While I’m waiting in line, Marina calls to remind me that it’s my grandmother’s birthday. Benjamin, now eight months old, says “la la la” on the phone, and it’s adorable, but my mind is elsewhere. I don’t remember exactly how the conversation went, but probably something like this:
Marina: The kids are doing okay—Maya, hold on a minute, I’m talking to Daddy—we just got back from the grocery store—Maya, please wait—can you leave that there? Can you just leave that there until I’m off the phone?
Benjamin: La la la!
Marina: So—oh, hold on, Benjamin, what’s in your mouth? Maya, did you see him put something in his mouth?
Maya: Can I have a Popsicle?
Marina: Benjamin, I’m sorry to reach into your mouth—is that paper? Where did you get paper?
Me: I freaking dominated Shadow! It was awesome! I was playing Vengeance Mode, and I shot all four ramps, and I even played Khan Multiball three times, and . . .

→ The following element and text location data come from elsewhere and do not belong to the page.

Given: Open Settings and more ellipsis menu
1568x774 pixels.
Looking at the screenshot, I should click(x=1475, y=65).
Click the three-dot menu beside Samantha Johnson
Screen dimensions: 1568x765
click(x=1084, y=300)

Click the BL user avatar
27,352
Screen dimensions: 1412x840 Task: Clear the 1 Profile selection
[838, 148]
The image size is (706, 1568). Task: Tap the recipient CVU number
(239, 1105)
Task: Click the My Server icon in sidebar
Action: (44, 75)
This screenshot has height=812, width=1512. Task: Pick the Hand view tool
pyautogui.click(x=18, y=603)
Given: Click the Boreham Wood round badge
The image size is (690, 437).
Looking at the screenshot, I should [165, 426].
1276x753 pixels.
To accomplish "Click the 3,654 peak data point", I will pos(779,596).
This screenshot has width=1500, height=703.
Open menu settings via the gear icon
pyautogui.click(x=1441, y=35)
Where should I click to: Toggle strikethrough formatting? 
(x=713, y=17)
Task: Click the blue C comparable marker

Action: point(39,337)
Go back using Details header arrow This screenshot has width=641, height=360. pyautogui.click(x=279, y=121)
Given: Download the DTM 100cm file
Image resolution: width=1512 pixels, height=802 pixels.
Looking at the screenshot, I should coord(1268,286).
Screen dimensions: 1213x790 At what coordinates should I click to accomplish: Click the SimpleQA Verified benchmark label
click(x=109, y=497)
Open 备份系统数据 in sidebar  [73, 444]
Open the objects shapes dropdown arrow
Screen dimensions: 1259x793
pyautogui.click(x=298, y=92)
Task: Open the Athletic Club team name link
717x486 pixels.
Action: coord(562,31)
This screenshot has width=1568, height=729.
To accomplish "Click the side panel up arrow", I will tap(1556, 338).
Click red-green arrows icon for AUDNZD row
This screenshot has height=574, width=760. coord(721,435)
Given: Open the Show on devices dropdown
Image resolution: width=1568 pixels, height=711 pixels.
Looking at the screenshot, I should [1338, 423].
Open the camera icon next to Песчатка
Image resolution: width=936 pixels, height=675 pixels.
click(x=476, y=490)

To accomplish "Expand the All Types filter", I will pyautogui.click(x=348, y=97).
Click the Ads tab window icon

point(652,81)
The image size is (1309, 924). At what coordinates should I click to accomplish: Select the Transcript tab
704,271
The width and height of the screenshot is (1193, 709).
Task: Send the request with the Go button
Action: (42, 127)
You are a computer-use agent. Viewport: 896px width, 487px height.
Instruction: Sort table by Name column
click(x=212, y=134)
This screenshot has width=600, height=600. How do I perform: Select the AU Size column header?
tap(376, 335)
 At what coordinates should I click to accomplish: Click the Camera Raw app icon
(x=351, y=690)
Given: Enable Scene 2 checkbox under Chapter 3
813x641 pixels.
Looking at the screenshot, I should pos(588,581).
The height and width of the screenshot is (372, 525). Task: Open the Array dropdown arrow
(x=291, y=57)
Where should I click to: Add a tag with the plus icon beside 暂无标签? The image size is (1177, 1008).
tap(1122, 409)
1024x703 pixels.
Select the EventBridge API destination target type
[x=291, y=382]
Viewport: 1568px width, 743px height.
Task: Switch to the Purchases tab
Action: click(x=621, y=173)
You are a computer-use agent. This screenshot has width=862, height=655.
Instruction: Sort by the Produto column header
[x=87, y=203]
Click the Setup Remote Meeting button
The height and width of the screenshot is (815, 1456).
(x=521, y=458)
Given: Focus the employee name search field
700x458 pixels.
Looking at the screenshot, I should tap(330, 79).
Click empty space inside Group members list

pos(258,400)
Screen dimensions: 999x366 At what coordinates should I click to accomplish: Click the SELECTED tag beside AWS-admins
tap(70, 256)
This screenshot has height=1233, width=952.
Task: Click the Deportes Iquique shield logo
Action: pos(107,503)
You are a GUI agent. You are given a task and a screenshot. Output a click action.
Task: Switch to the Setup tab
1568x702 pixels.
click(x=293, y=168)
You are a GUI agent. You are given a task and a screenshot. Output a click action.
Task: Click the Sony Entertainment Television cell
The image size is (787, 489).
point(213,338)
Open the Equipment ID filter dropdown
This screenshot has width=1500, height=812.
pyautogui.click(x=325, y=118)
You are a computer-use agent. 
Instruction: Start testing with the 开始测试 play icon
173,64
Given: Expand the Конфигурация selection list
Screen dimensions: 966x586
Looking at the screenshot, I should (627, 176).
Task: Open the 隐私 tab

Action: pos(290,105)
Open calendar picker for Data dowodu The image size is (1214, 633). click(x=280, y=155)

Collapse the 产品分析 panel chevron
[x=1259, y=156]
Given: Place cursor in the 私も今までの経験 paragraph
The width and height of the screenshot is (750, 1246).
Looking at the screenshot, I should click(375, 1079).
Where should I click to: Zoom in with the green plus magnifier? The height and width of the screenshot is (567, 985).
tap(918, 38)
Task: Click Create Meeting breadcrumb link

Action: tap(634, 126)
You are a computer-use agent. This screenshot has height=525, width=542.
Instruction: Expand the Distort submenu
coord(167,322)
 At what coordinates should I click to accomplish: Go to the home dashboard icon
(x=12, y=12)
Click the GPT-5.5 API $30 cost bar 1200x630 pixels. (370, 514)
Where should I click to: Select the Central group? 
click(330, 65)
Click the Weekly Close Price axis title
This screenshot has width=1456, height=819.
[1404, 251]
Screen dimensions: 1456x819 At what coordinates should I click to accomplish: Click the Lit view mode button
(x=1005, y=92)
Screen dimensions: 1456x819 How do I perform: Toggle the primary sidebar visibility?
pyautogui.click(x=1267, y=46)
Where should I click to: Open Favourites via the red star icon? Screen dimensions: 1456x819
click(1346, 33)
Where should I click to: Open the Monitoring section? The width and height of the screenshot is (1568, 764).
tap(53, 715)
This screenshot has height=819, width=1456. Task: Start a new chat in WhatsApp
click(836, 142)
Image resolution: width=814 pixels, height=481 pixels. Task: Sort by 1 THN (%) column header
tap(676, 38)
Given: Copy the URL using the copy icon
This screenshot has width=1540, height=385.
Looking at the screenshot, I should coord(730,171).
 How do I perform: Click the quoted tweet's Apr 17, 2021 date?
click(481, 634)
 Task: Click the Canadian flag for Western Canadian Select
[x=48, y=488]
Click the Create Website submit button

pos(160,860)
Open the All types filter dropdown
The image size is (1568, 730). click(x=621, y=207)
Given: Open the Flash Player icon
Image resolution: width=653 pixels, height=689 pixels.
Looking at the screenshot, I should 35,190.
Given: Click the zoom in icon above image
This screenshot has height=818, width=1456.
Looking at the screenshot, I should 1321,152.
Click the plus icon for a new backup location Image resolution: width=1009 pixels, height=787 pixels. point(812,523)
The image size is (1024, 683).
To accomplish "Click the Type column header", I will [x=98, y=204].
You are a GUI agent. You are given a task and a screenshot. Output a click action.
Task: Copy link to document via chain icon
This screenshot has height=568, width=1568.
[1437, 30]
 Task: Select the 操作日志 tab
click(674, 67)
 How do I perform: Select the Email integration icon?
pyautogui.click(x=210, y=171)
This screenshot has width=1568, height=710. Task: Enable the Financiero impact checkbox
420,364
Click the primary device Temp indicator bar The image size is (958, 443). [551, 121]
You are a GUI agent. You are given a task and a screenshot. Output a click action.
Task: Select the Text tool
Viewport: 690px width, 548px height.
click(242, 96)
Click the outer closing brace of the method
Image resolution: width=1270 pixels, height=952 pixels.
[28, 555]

It’s a wonder I’m still married.
Having precalculated some likely outcomes, I tell Marina that I can easily lock in a spot in the playoffs with this entry—I think—with a score of about forty million on Indiana Jones (1993).
There’s a pause, and Marina says, deadpan, “We’ll pray for you.”
I don’t hit forty million on Indy, but I’m close, about thirty-five million, which puts entry five in twenty-third place. If it were midnight, I’d make the playoffs for sure—unfortunately, there are still several hours for the other C Division players to keep topping my scores, so I need to keep playing.